Therein lies the rub. More than 90 days have elapsed since the Libya mission began, and Congress has not passed a law authorizing the mission or extending the 90-day clock. But the clock starts to tick only when troops have been “introduced into hostilities,” and this statutory phrase is hardly self-defining. True, American planes and drones are dropping bombs. But they are not taking fire. There are no American body bags. American forces are arguably not so much “into” hostilities as “above” them.
The War Powers Resolution itself, in the very subsection setting out the 60-90 day clock, emphasizes “the safety of United States Armed Forces.” Shortly after the resolution was enacted, a key executive-branch document (PDF) defined the “into hostilities” phrase as involving situations “in which there is a serious risk from hostile fire to the safety of United States forces.”
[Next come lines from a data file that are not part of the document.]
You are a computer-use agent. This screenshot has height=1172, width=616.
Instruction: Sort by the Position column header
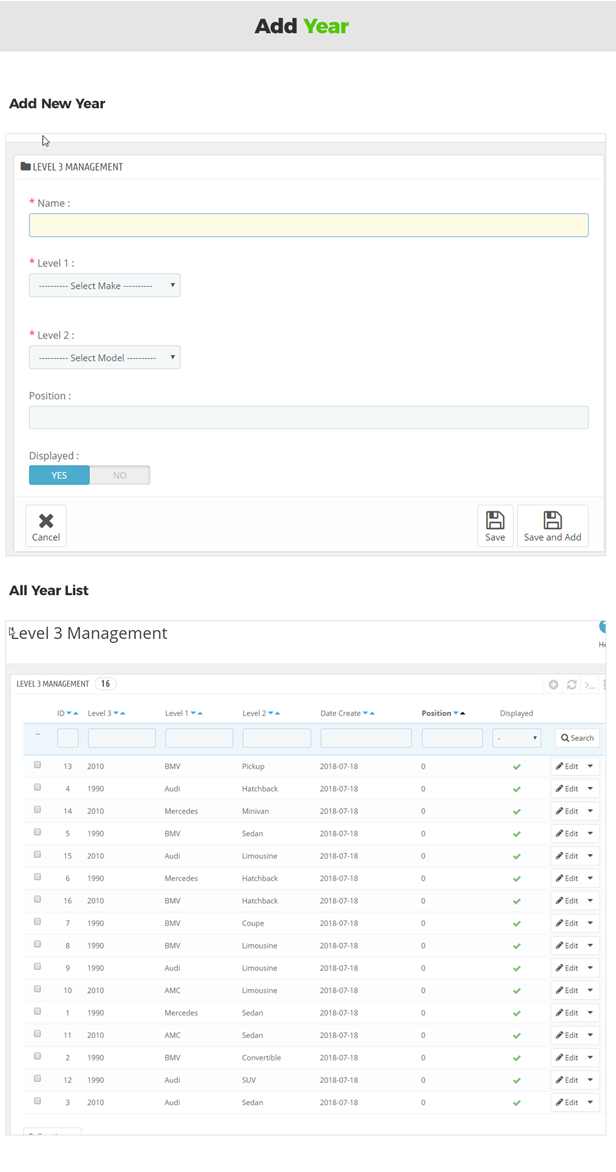click(x=436, y=713)
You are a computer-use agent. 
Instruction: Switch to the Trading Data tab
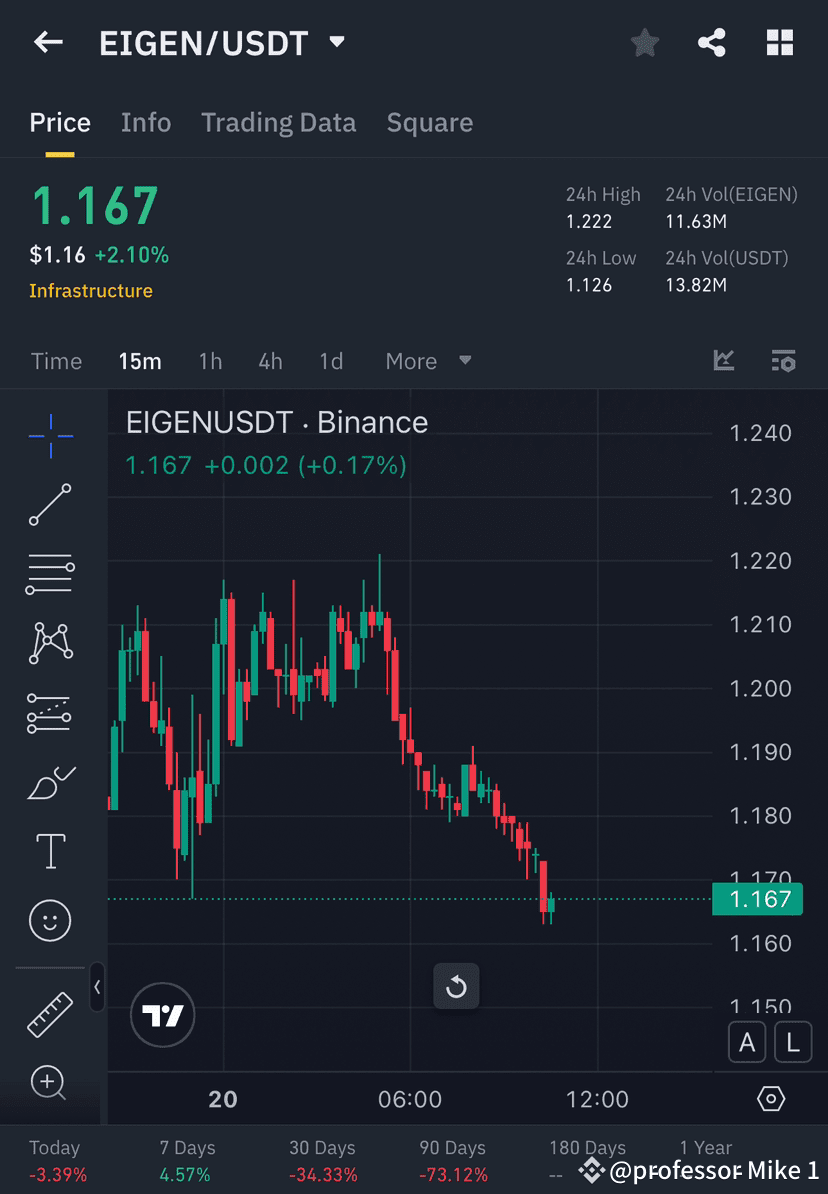tap(279, 122)
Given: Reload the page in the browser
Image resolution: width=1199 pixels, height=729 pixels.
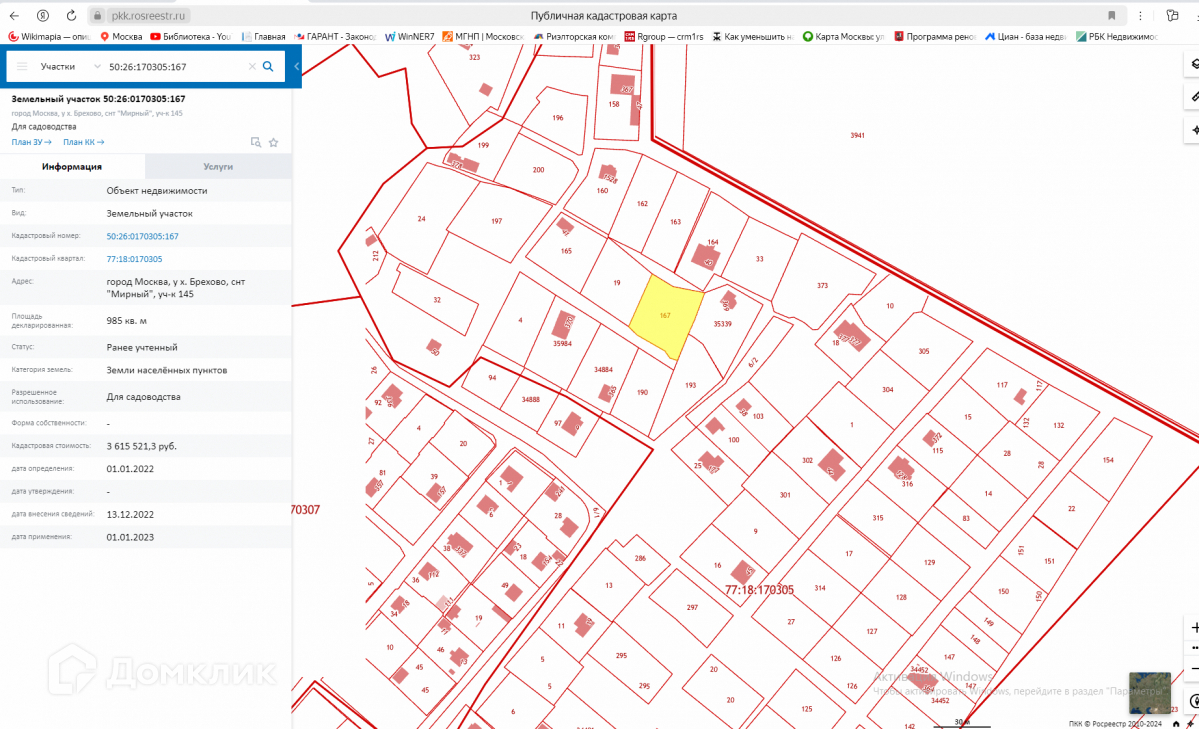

Also, the WPR’s clock makes more sense in a classic Vietnam-style ground war—the context in which the act arose. The act is silent about whether a president may ever reinitiate hostilities on, say, Day 93—perhaps in response to a fresh provocation—after withdrawing on Day 89. In a typical ground-troops operation, this sort of complete cessation and quick renewal of hostilities is hard to imagine. By contrast, in the kind of nimble multilateral air operation over Libya, the basic premises of the law are less applicable. U.S. planes can leave enemy airspace in a matter of minutes; other coalition partners can carry on strikes for several days, and then U.S. planes could re-enter—all in strict compliance with the letter of the law.